Color Balance in Digital Imaging
A lack of proper color temperature balance between the microscope illumination source and the film emulsion or electronic image sensor calibration is the most common reason for unexpected color shifts in photomicrography and digital imaging. If the color temperature of the light source is too low, images will have an overall yellowish or reddish cast, and if the color temperature is too high, images will have a blue cast. This interactive tutorial explores how the white and black balance settings on a digital camera system can be utilized to adjust color balance in digital images.

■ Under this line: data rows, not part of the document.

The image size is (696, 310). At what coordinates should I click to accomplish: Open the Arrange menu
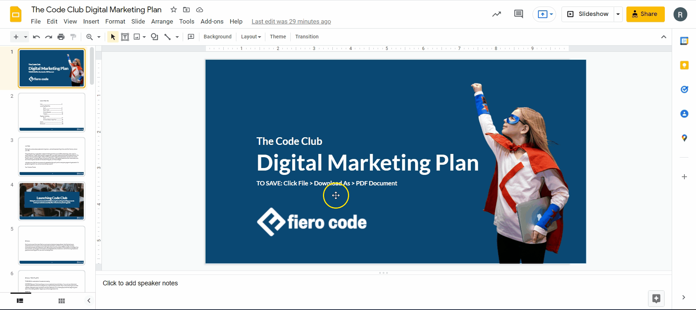pyautogui.click(x=162, y=21)
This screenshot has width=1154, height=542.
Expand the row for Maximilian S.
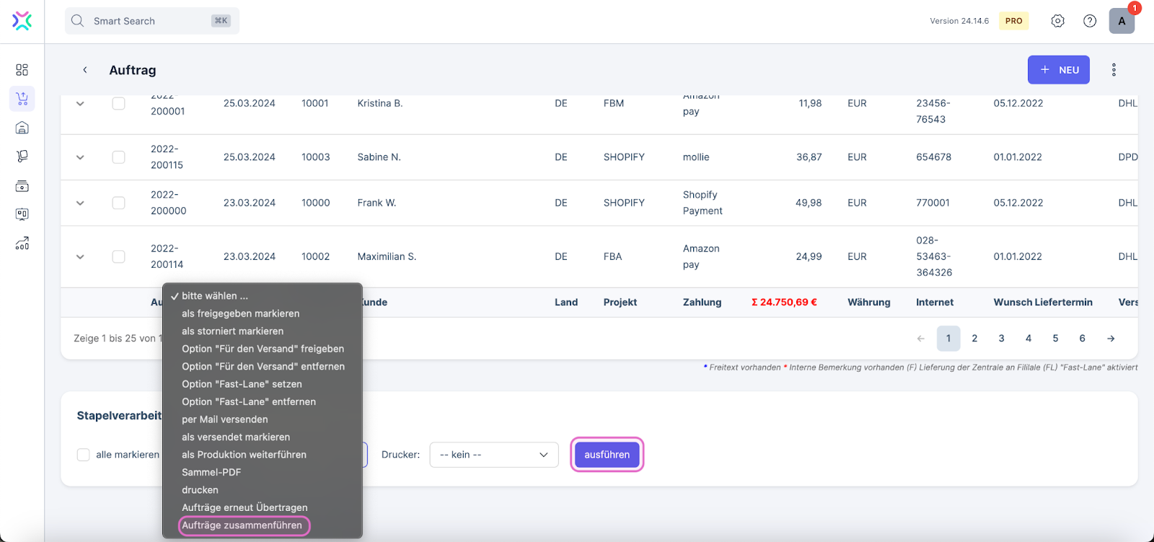(x=80, y=257)
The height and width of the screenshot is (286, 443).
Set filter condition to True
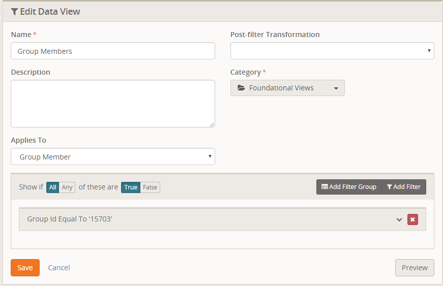(x=131, y=187)
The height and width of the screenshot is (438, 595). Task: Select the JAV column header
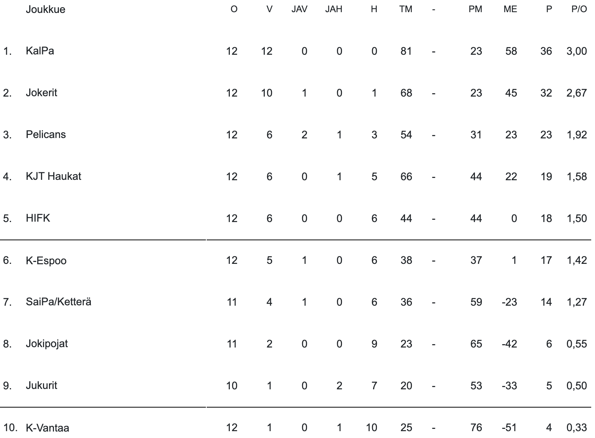point(299,10)
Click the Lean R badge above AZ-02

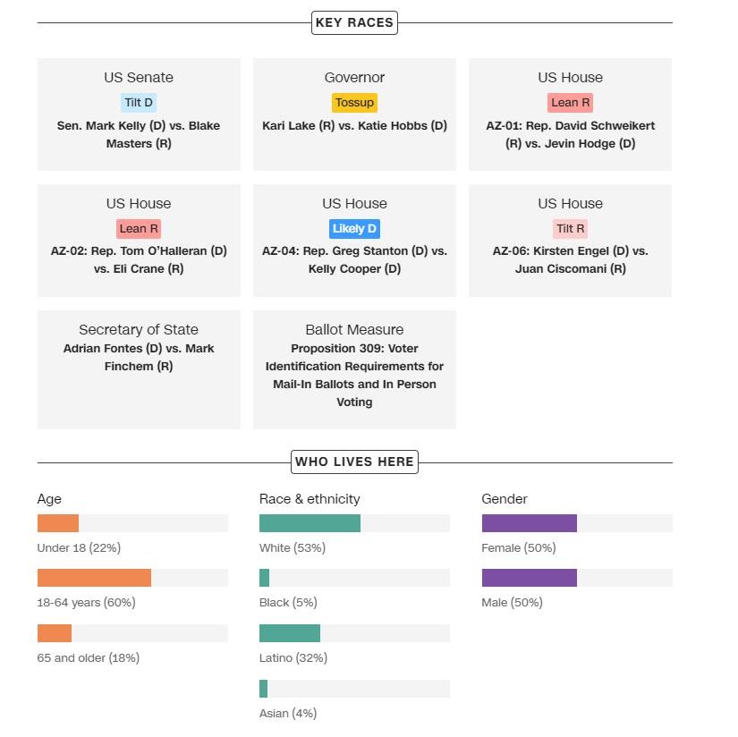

The tutorial initializes with a randomly selected specimen image, captured in the microscope, appearing in the left-hand window entitled Specimen Image. Each specimen name includes, in parentheses, an abbreviation designating the contrast mechanism employed in obtaining the image. The following nomenclature is used: (FL), fluorescence; (BF), brightfield; (DF), darkfield; (PC), phase contrast; (DIC), differential interference contrast; (HMC) Hoffman modulation contrast, and (POL), polarized light. Visitors will note that specimens captured using the various techniques available in optical microscopy behave differently during image processing in the tutorial.
Positioned adjacent to the Specimen Image window is the Balanced Image window, which displays the image after white or black balance correction algorithms have been applied to the specimen image. In order to operate the tutorial, select either the White Balance or Black Balance radio button from the Balance Mode listing at the bottom of the tutorial window. Next, choose Point Selection or Rectangular Selection from the Area Selection Method list. If Point Selection is chosen, position the mouse cursor over an area that should appear either white or black in the image and click on the button to apply the appropriate algorithm to the specimen image. The Balanced Image window will automatically display the processed image with either the white or black correction applied. Choosing the Rectangular Selection radio button will enable the marquee selection of a specific area in the image over which the correction algorithm will be applied.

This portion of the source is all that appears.